The records below are to be copied exactly, with every picture left out.

[Stored records]
=== Begin Enclosure ===

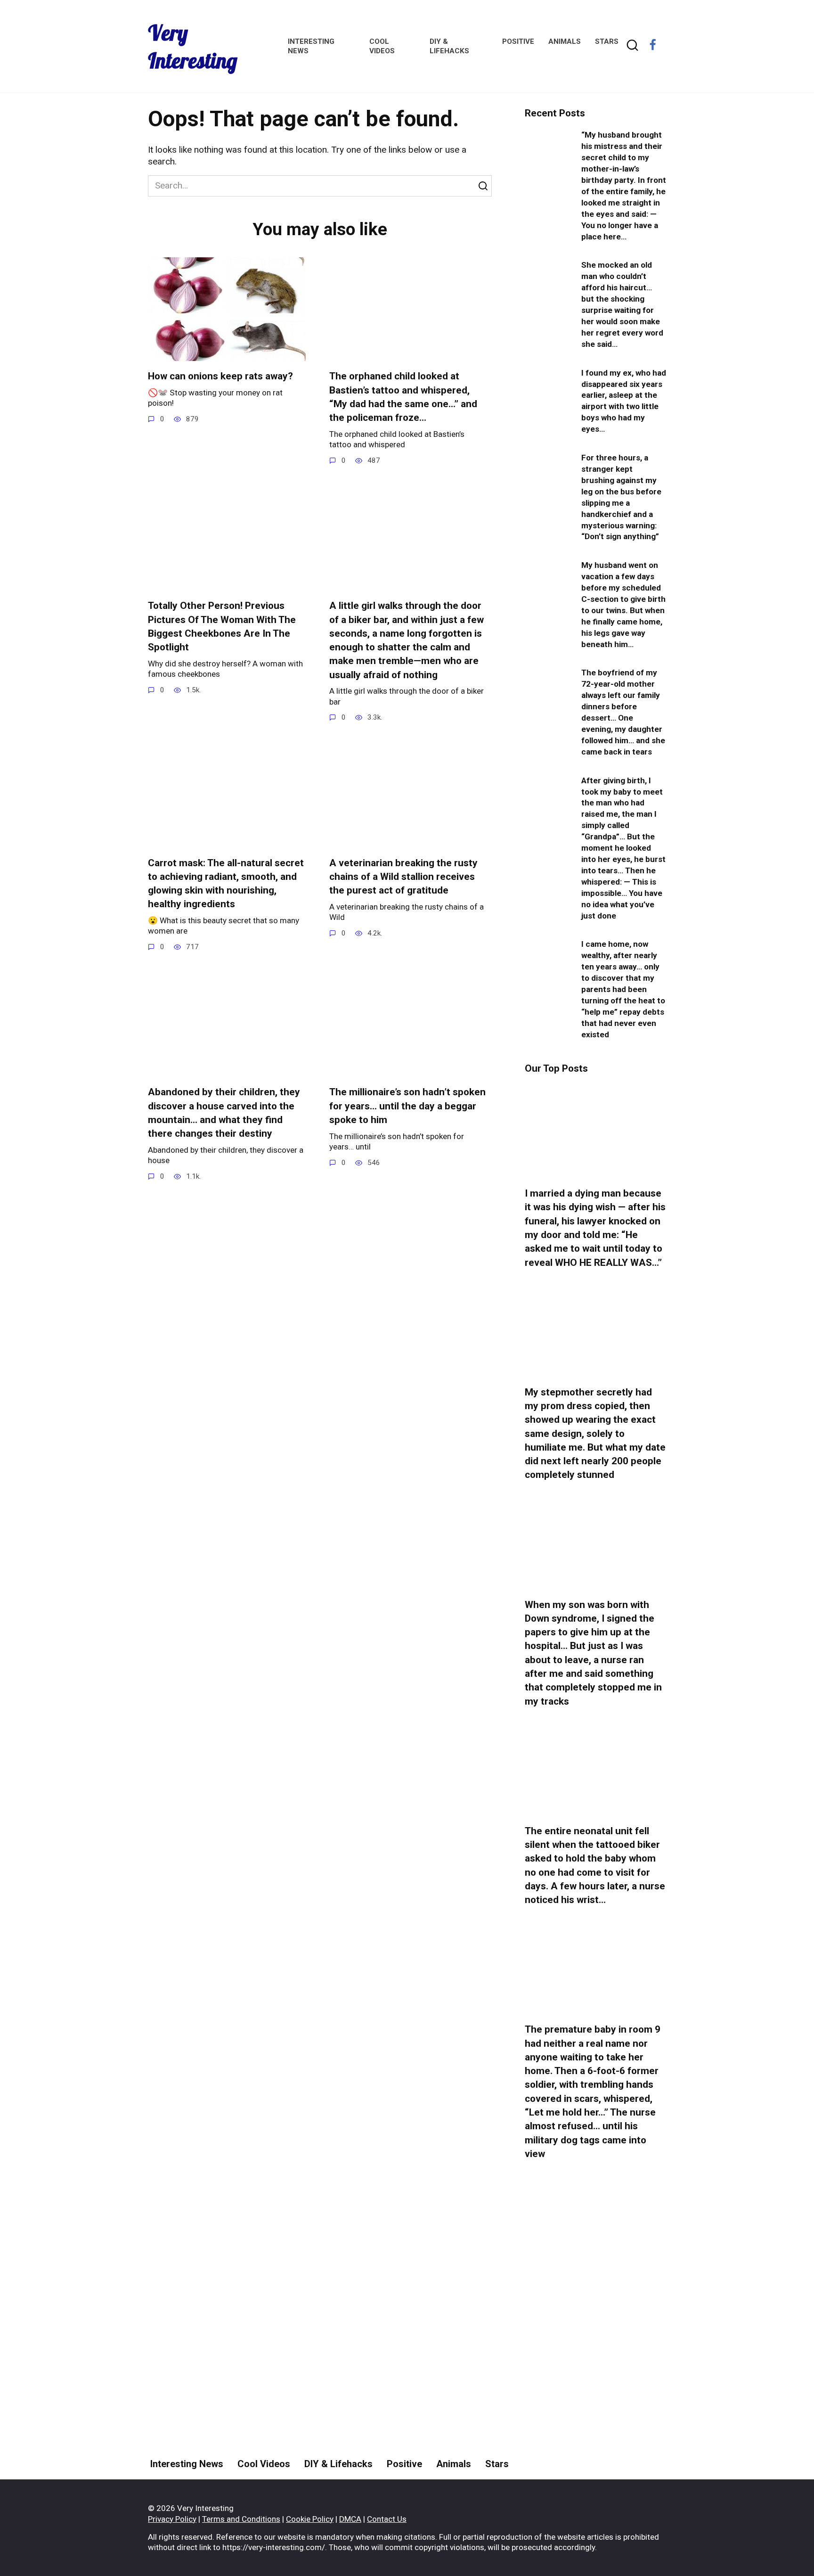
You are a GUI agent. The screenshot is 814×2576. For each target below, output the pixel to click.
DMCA (350, 2519)
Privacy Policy (172, 2519)
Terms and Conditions (241, 2519)
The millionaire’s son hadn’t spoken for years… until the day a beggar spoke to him (407, 1106)
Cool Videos (263, 2463)
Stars (607, 41)
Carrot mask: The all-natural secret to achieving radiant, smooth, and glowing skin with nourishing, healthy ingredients (226, 883)
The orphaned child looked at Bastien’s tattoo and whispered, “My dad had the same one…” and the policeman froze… (403, 397)
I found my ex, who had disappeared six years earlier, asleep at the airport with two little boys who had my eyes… (623, 401)
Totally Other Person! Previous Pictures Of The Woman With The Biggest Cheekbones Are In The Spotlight (222, 626)
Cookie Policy (310, 2519)
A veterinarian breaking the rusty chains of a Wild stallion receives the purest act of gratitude (403, 876)
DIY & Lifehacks (338, 2463)
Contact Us (387, 2519)
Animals (564, 41)
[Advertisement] (595, 2344)
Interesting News (186, 2463)
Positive (518, 41)
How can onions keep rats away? (220, 376)
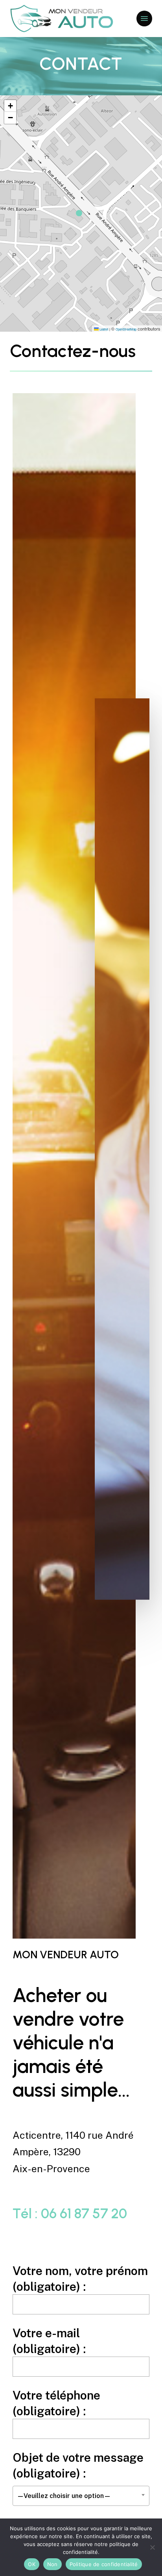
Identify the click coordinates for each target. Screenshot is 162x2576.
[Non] (152, 2547)
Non (52, 2564)
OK (31, 2564)
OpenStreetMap (126, 329)
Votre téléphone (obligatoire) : (56, 2403)
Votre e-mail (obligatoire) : (49, 2341)
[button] (144, 18)
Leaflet (103, 329)
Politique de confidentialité (104, 2564)
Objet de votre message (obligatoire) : (78, 2475)
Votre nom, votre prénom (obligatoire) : (80, 2279)
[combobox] (81, 2496)
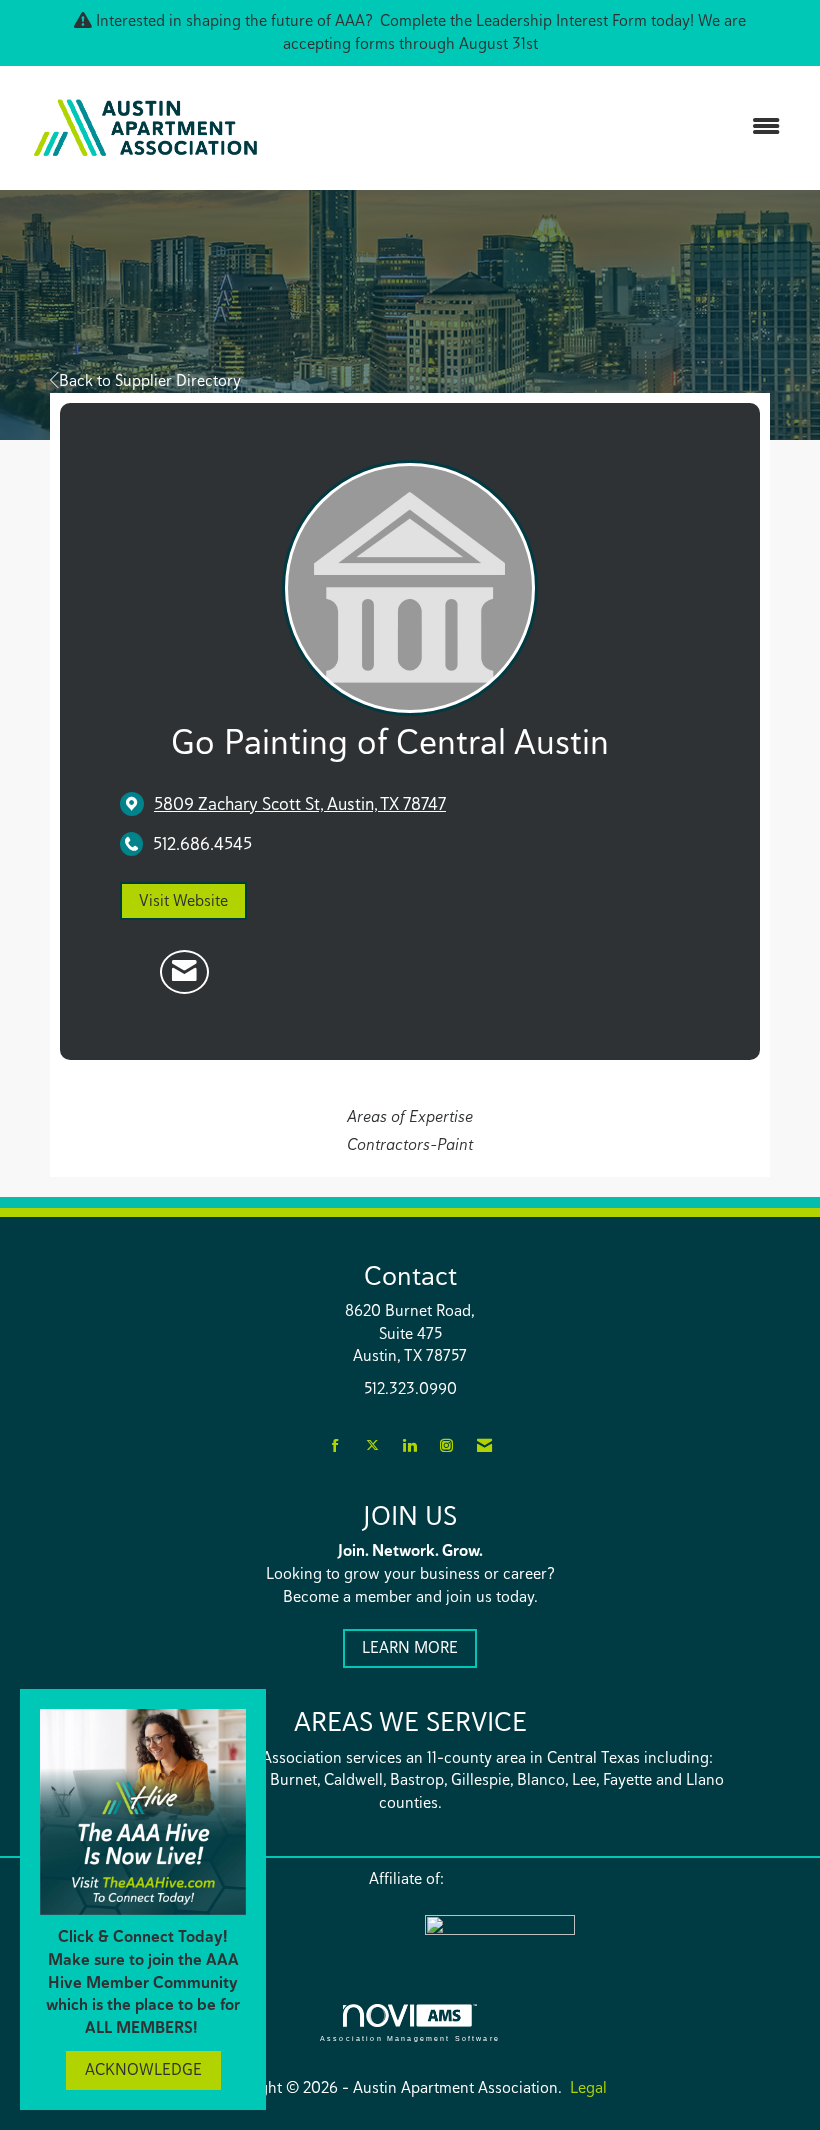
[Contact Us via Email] (484, 1446)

=== End Enclosure ===

→ Answer section
You are a GUI agent. The screenshot is 814×2576. For each target below, output the pixel to click.
DMCA (350, 2519)
Privacy Policy (172, 2519)
Terms and Conditions (241, 2519)
The millionaire’s son hadn’t spoken for years… until the day a beggar spoke to him (407, 1106)
Cool Videos (263, 2463)
Stars (607, 41)
Carrot mask: The all-natural secret to achieving radiant, smooth, and glowing skin with nourishing, healthy ingredients (226, 883)
The orphaned child looked at Bastien’s tattoo and whispered, “My dad had the same one…” and the policeman froze… (403, 397)
I found my ex, who had disappeared six years earlier, asleep at the airport with two little boys who had my eyes… (623, 401)
Totally Other Person! Previous Pictures Of The Woman With The Biggest Cheekbones Are In The Spotlight (222, 626)
Cookie Policy (310, 2519)
A veterinarian breaking the rusty chains of a Wild stallion receives the purest act of gratitude (403, 876)
DIY & Lifehacks (338, 2463)
Contact Us (387, 2519)
Animals (564, 41)
[Advertisement] (595, 2344)
Interesting News (186, 2463)
Positive (518, 41)
How can onions keep rats away? (220, 376)
Identify the click coordinates for each target. Screenshot is 162x2576.
[Non] (152, 2547)
Non (52, 2564)
OK (31, 2564)
OpenStreetMap (126, 329)
Votre téléphone (obligatoire) : (56, 2403)
Votre e-mail (obligatoire) : (49, 2341)
[button] (144, 18)
Leaflet (103, 329)
Politique de confidentialité (104, 2564)
Objet de votre message (obligatoire) : (78, 2475)
Votre nom, votre prénom (obligatoire) : (80, 2279)
[combobox] (81, 2496)
[Contact Us via Email] (484, 1446)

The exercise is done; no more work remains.